Consider the viscous Burgers equation on the torus $\mathbb{T} = \mathbb{R}/(2\pi\mathbb{Z})$, with $\nu > 0$ and $f$, $u_0$ in $L^{2}(\mathbb{T})$ which are assumed to be time-independent and mean-zero. Specifically we consider:
$$u_{t} + uu_{x} = \nu u_{xx} + f$$ $$u(0, x) = u_{0}(x)$$
with $t$ in $(0, \infty)$ and $x$ in $\mathbb{T}$.

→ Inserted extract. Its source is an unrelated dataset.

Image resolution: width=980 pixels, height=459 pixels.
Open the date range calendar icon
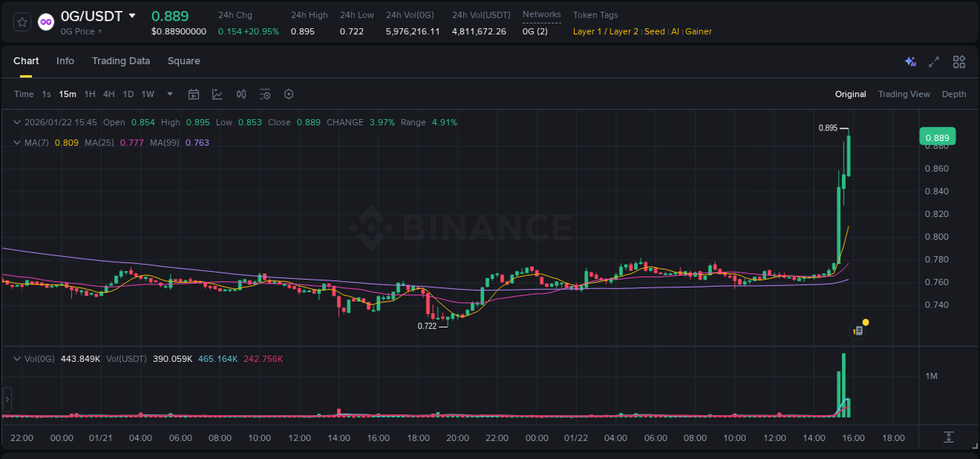click(x=194, y=94)
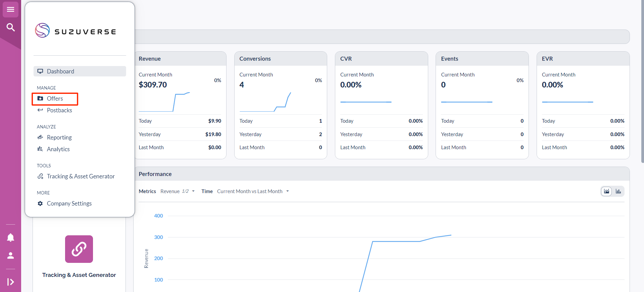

We want to show that the energy $\|u\|_{L^{2}(T)}^{2}$ is uniformly bounded in time for any $t$.
Work so far:
My work so far only gives a weaker bound, for $t$ in $[0, T]$ and not general $t$:
by multiplying the PDE by u and integrating over $\mathbb{T}$, we get:
$$\int_{\mathbb{T}}u_{t}u\,dx + \int_{\mathbb{T}}u^{2}u_{x}\,dx = \nu \int_{\mathbb{T}} u u_{xx}\,dx + \int_{\mathbb{T}}uf\,dx$$
We have the first term is $\frac{1}{2}\|u\|_{L^2}^{2}$. For the second term we get zero by using integration by parts. The third term is $-\nu\int_{\mathbb{T}}u_{x}u_{x}\,x = -\nu \int_{\mathbb{T}}(u_{x})^{2}\,dx$.

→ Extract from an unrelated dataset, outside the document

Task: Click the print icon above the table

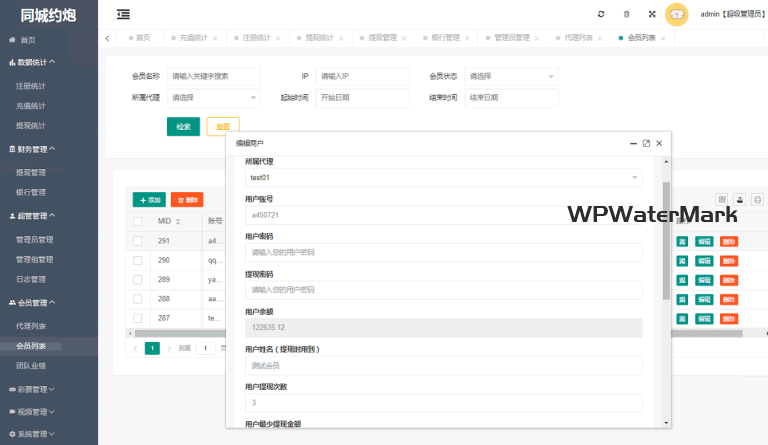Action: click(x=757, y=199)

Then we consider $\int_{\mathbb{T}}uf\,dx$, and since $f$ is time-independent, we have:
$\|uf\|_{L^2} \leq \|u\|_{L^2} \|f\|_{L^2} = C\|u\|_{L^2}$
for some constant $C$
Then in total we have:
$$\frac{1}{2}\frac{d}{dt}\|u\|_{L^2}^{2} \leq -\nu \int_{\mathbb{T}}(u_{x})^{2}\,dx + C\|u\|_{L^2} \leq C\|u\|_{L^2}$$
Then we consider the differential form of Gronwall's inequality, which is that $u_t \leq \alpha(t)u(t) + \beta(t)$, and then for all $t \geq 0$, $u(t) \leq u(0)e^{\int_{0}^{t}\alpha(s)\,ds} + \int_{0}^{f}\beta(s)e^{\int_{s}^{t}\alpha(u)\,dx}\,ds$.
Then if we set $\alpha = 0$, $\beta = C\|u\|_{L^2}$, we should get a bound for any $t$ in $[0, T]$. But this still doesn't give a uniform bound for all $t$ in $(0, \infty)$.